И тут зеленоглазый человек говорит — да я даже и голос его слышу: «Вот сейчас! Быстро!» Кто-то из них двоих вспоминает про окровавленное полотенце и на бегу запихивает его мне под кровать. Они высовывают нос из дверей… и молодой человек за полминуты находит ломик и сбивает у мотоцикла номера. Пусть это видно с дороги, а вы меня поймайте. Засовывает номера под черепицу (скрываясь за простынями и прочим на леске), дальше они вскакивают на мотоцикл — тут я, мрачно сидящий в автомобиле метрах в трехстах, слышу его угасающий рев, и ребят уже не догонишь.
А ведь мне нравится этот парень. Очень грамотно себя ведет.
Ну, и последнее: а что он такое устроил, от чего Лена до сих пор не может прийти в себя? Видимо, это произошло уже после.

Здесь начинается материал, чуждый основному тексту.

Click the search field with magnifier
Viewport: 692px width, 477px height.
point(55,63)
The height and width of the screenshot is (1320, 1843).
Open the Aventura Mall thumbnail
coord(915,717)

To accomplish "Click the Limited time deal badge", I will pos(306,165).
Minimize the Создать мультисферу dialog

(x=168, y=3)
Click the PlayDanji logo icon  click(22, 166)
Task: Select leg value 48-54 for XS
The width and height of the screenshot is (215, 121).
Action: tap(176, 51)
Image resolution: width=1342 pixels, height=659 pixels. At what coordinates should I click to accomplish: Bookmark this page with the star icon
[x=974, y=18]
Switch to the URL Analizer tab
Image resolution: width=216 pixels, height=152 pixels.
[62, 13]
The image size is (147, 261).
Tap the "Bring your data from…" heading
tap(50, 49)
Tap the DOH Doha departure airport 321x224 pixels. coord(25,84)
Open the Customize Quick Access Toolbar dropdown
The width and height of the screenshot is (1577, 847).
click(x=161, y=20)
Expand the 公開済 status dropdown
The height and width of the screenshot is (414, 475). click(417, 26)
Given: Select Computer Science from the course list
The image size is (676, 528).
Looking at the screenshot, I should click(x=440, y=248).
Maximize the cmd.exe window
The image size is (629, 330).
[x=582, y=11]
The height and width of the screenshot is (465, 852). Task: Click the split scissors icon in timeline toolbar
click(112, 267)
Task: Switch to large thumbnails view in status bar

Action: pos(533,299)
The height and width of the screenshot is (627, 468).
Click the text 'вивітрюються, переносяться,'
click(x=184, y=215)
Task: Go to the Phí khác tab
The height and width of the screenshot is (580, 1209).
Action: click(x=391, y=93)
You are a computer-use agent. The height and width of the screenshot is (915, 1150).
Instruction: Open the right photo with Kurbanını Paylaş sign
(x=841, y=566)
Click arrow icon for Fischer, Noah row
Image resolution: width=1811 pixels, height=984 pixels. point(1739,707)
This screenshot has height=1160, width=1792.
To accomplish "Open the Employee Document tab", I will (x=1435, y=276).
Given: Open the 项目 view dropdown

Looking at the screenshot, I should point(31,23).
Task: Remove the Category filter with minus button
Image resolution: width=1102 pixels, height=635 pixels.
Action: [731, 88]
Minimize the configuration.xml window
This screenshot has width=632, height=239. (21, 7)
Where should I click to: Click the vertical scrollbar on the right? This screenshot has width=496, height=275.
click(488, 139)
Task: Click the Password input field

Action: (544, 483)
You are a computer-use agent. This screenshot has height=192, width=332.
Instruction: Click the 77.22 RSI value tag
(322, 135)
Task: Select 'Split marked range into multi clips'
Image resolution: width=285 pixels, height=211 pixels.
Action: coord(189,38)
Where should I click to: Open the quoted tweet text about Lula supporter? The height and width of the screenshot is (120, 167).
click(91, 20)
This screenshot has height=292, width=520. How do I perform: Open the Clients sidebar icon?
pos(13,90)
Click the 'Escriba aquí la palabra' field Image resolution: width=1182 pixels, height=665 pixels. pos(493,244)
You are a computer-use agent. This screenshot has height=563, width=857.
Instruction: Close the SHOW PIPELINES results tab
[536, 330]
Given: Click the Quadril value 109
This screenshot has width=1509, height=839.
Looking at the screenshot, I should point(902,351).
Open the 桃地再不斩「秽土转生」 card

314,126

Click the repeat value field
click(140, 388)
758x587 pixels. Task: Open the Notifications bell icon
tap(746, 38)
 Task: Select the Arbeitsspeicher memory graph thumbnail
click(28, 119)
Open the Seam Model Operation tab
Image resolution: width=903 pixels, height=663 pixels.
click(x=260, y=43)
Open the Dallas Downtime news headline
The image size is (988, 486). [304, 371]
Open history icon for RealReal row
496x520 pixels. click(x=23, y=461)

Как это что устроил. Мы же видим результат. Лена сидит в «Атлантиде», и с ней всё в порядке. А его нет. И мотоцикла тоже нет. Вот что он устроил. Он скрылся — с мотоциклом. А Лена как бы тут ни при чем. Опять же он молодец.
Более того, он, похоже, ей еще и не звонит. Потому что по звонку его можно запеленговать. А раз так, то и ее.
То есть он мне очень даже нравится. Даже если бы я не видел, какие он может писать стихи. «Всё, чему я учусь, мама — мастерство поддержанья пауз»? А ведь хорошо.
Другое дело, что Лена может чего-то в его действиях не понимать. Она ведь еще маленькая.
Раз так, то пора действовать по плану. Вот только одна мелочь. В этом плане фигурируют две жестянки с мотоциклетными номерами. И вот сейчас у меня может быть одна очень-очень большая неприятность.
Не так просто найти то, что я постарался спрятать. Но во всей этой истории есть один человек, который уже показал мне, что может меня неплохо перехитрить.
Я лезу рукой под деревянный каркас кровати, полностью готовый к тому, что не обнаружу там липких краев скотча, которым эти жестянки приклеены к кровати. Готовый потому, что Джоззи вообще-то далеко не такая вздорная личность, которой любит себя выставлять. И могла заходить сюда вовсе не только затем, чтобы пугать блондинок. Ну?